When Donald Trump says we need to make America great again, he is saying there was once a time when America was a stronger and better nation.

But however much work is still to be done, there is no denying that America has never been a better place to be gay or female or black or a person of any persuasion who believes in equality.

Therein is the promise of riches beyond the measure of money. And as we grow stronger in acceptance and tolerance and bonding is proof that the structure to admire most is not a tower that rises above everybody but a bridge that reaches from one to another.

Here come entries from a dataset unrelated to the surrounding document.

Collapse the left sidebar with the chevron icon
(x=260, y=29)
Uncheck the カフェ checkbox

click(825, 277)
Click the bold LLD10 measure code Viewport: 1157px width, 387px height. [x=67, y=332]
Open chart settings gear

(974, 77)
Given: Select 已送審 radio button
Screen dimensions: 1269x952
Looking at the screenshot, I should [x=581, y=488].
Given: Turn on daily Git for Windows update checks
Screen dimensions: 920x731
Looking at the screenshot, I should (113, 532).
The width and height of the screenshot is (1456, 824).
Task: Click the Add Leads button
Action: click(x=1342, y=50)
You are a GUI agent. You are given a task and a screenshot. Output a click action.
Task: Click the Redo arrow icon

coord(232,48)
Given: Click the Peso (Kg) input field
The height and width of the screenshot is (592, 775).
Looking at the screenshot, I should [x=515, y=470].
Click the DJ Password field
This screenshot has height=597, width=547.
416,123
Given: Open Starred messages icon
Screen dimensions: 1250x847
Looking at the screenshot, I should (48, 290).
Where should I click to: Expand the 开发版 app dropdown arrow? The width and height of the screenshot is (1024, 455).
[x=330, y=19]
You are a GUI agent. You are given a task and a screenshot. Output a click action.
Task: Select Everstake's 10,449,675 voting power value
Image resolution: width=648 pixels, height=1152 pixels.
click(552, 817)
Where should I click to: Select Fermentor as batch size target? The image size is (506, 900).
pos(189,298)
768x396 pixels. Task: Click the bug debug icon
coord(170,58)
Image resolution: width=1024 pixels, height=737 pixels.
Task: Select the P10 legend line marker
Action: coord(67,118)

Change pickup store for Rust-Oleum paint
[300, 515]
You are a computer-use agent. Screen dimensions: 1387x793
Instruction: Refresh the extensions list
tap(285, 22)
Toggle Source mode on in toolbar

Of course there is still much to be done, and better does not mean good enough. Racism remains a challenge for all decent souls, as does sexism. And Daniel speaks of the gay service members who remain fearful.

“The fact that we still have soldiers in the Army today too afraid to leave the closet should motivate us to continue down the path toward greater acceptance and change,” he said in his speech.

And then there are bigots such as the one who attacked Daniel and Larry in the corner store. The cops are all but sure to make an arrest, but there will still be too many more like him.

What Trump and the rest of us should be saying is this:

We need to make America even greater.